1811 John Wiley Adams
1815 Jesse G. Adams
1818 Simpson Evans Adams
January 21 1820, William Green Adams
1821 Sarah "Sally" Adams
1823 Mary "Polly" Adams
February 18, 1826 Spencer Adams
1829 Ellender "Nellie" Adams
October 6, 1831  Lydia Adams

The son, Spencer Adams, married Celia Church.

In 1850 Letcher County, Kentucky
Spencer 25, was a farmer.
Ceiley, 23
William G. 4
Margaret 1
All were born in Kentucky.

In 1860 Letcher County, Kentucky
Spencer 38
Sely 34
William 14
Margaret 11
Samuel 9
Joseph 3
Letty 2
All born in Kentucky except Sely who said she was born in Virginia.

1870 Letcher County, Kentucky
Spencer 45
Salah, 44
William 23
Marget 18
Samuel 21
Joseph 14
Letty 12
David 8
John 6
Jesse 2
Mary 2

1880 Richmond, Wise County, VA
Spencer 56
Cela 55
John 13, son
Green 36, son

The "dreamer" in this family is Letty.  She first married Shadrack R. Roberts.  He died in 1898.  He was a Mexican War vetran.  She was next married to William Mays.  She outlived him, too. 

Letty's parents and her grandmother believed that when you dreamed a dream something was sure to happen that would make you think of it at the very least.  She heard this, but paid it no mind until she turned 42.  She had the first of what would be a dream that would repeat in the future. 

In the dream she ws standing by an open grave.  Looking around the grave she saw her mother, her father and all of her brothers and sisters except Joseph.  No one else besides her parents and siblings were there.  There was no casket and no dead body.  Her father's family were just standing looking into an open grave.

The next night she dreamed that a relative came to tell her that her brother Joseph, who had lived some 40 miles to the north of her home, on Critical Creek, had died at eight o'clock that moming.

Five years later Letty dreamed the same dream again, only this time it was her father, Spencer Adams, who was missing from the family group gathered, in her dream, around the open, new-made grave.  The very next day she received word that her father had passed away.

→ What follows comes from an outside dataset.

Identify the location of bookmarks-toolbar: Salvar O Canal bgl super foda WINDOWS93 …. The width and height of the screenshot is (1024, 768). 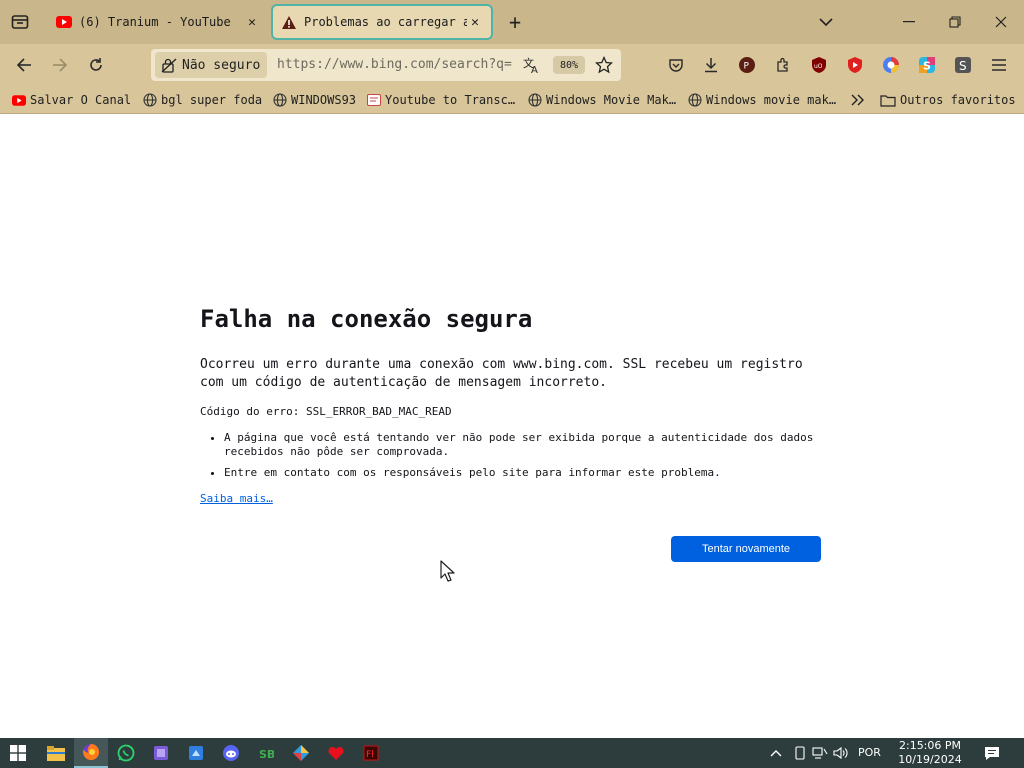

Two years more and Letty dreamed again.  This time, it was her mother, Celia Adams, who was missing from the faming group, encircling the open grave. She was hardly through telling her dream when a message came telling of her mother's death.

As the years rolled on Letty kept experiencing the dream of the family group and the open grave; and always the one who was missing from the group died within a few hours, following the dream.

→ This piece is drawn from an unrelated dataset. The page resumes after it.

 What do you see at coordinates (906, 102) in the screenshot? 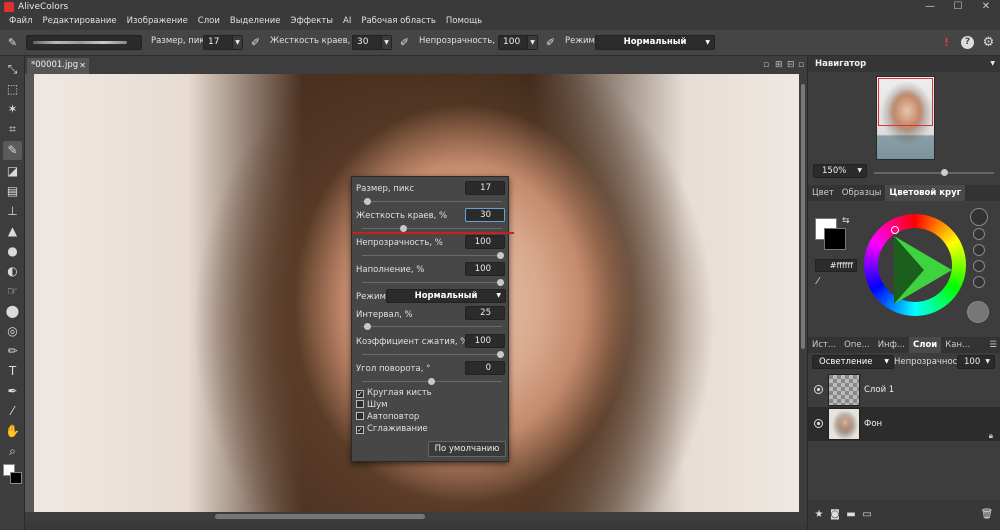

After her mother, it was her brother, John Adams, who lived in West Virginia; next it was her sister, Peggy Collins, in Kentucky; and then, finally, it'was her brother Rev. David Adams, also in Kentucky,

When Letty was 82 she had only one brother, Samuel Simpson Adams, left alive. In mid-winter 1941  of Letty Mays was sick with her usual winter cold. Despite her age, her children and grandchildren were not alarmed at her illness. She, herself, was taking her sickness lightly. Then on the morning of February 2 she awoke to tell her folks that she would not live the day through. She had, she said, dreamed that dream again; and this time she was not beside te open grave, but that she was floating away, as if on the wings of the wind, leaving her brother, Samuel Simpson Adams, standing there alone. And that was Letty Mays' last dream. She died at three oclock that afternoon.
I found this story told in a column called Applachian Tales by James Taylor Adams published in the Kingsfort Times News on Sunday, October 8, 1950.

Because she had the same type of dream over and over it was called a chain dream. 

Do you have dreams that come to pass?